Text block:

The task output information.

Properties

embeddings array

A list of vector results. Each object corresponds to an element in the input list.

Properties

index int

The index of the result in the input list.

embedding array

The generated embedding.

type string

The input type corresponding to the result: `text`, `image`, `video`, `multi_images`, or `vl` (this type is returned only when using qwen3-vl-embedding).

request_id string

Unique identifier for the request. Use for tracing and troubleshooting issues.

code string

The error code. Returned only when the request fails. See error codes for details.

message string

Detailed error message. Returned only when the request fails. See error codes for details.

usage object

Statistics about the output.

Properties

input_tokens int

The number of tokens in the input for this request.

image_tokens int

The number of tokens for the images or videos in this request. The system samples frames from the input video, with the maximum number of frames controlled by the system configuration. Tokens are then calculated based on the processing result.

image_count int

The number of images in this request.

duration int

The duration of the video in this request (in seconds).

SDK usage

The request body structure for the current SDK version is different from that of a native HTTP call. The `input` parameter in the SDK corresponds to `input.contents` in the HTTP call.

Code examples

Generate image embeddings

Use an image URL

import dashscope
import json
from http import HTTPStatus
# Replace the URL with the URL of your image.
image = "https://dashscope.oss-cn-beijing.aliyuncs.com/images/256_1.png"
input = [{'image': image}]
# Call the model API.
resp = dashscope.MultiModalEmbedding.call(
    model="tongyi-embedding-vision-plus",
    input=input
)

if resp.status_code == HTTPStatus.OK:
    result = {
        "status_code": resp.status_code,
        "request_id": getattr(resp, "request_id", ""),
        "code": getattr(resp, "code", ""),
        "message": getattr(resp, "message", ""),
        "output": resp.output,
        "usage": resp.usage
    }
    print(json.dumps(result, ensure_ascii=False, indent=4))

Data:
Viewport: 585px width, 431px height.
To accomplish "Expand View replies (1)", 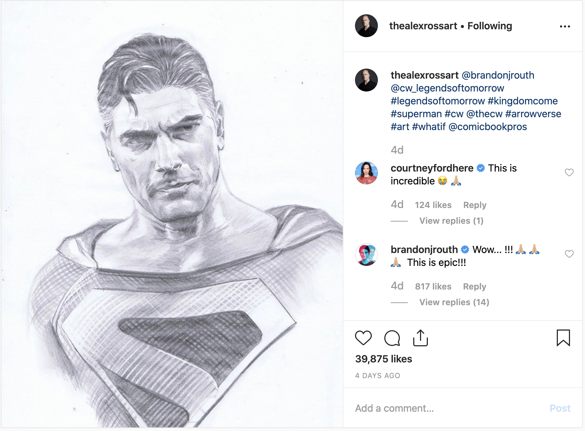I will click(451, 221).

To-do list:
**A)** In the embedding API reference, under what condition is the `code` field returned?
**B)** Condense the paragraph in the embedding API reference that begins "The request body structure for the current SDK version" into a short bulleted list, keeping its main facts.
**C)** Pick up the embedding API reference at the point where it stops and continue it.

Answers for the tasks:
**A)** Only when the request fails.

**B)**
- The current SDK version uses a different request body structure from a native HTTP call.
- The SDK's `input` parameter corresponds to `input.contents` in the HTTP call.

**C)**
Use a local image

You can use the following sample code to convert a local image to Base64 format and then call the multimodal-embedding-v1 model for embedding.

import dashscope
import base64
import json
from http import HTTPStatus
# Read the image and convert it to Base64. Replace xxx.png with your image file name or path.
image_path = "xxx.png"
with open(image_path, "rb") as image_file:
    # Read the file and convert to Base64.
    base64_image = base64.b64encode(image_file.read()).decode('utf-8')
# Set the image format.
image_format = "png"  # Modify this based on the actual format, such as jpg or bmp.
image_data = f"data:image/{image_format};base64,{base64_image}"
# Input data.
input = [{'image': image_data}]

# Call the model API.
resp = dashscope.MultiModalEmbedding.call(
    model="tongyi-embedding-vision-plus",
    input=input
)
if resp.status_code == HTTPStatus.OK:
    result = {
        "status_code": resp.status_code,
        "request_id": getattr(resp, "request_id", ""),
        "code": getattr(resp, "code", ""),
        "message": getattr(resp, "message", ""),
        "output": resp.output,
        "usage": resp.usage
    }
    print(json.dumps(result, ensure_ascii=False, indent=4))

Generate video embeddings

The multimodal embedding model currently supports video file input only as a URL. Passing local videos directly is not supported.
import dashscope
import json
from http import HTTPStatus
# Replace the URL with the URL of your video.
video = "https://help-static-aliyun-doc.aliyuncs.com/file-manage-files/zh-CN/20250107/lbcemt/new+video.mp4"
input = [{'video': video}]
# Call the model API.
resp = dashscope.MultiModalEmbedding.call(
    model="tongyi-embedding-vision-plus",
    input=input
)

if resp.status_code == HTTPStatus.OK:
    result = {
        "status_code": resp.status_code,
        "request_id": getattr(resp, "request_id", ""),
        "code": getattr(resp, "code", ""),
        "message": getattr(resp, "message", ""),
        "output": resp.output,
        "usage": resp.usage
    }
    print(json.dumps(result, ensure_ascii=False, indent=4))
    

Generate text embeddings

import dashscope
import json
from http import HTTPStatus

text = "General multimodal representation model example"
input = [{'text': text}]
# Call the model API.
resp = dashscope.MultiModalEmbedding.call(
    model="tongyi-embedding-vision-plus",
    input=input
)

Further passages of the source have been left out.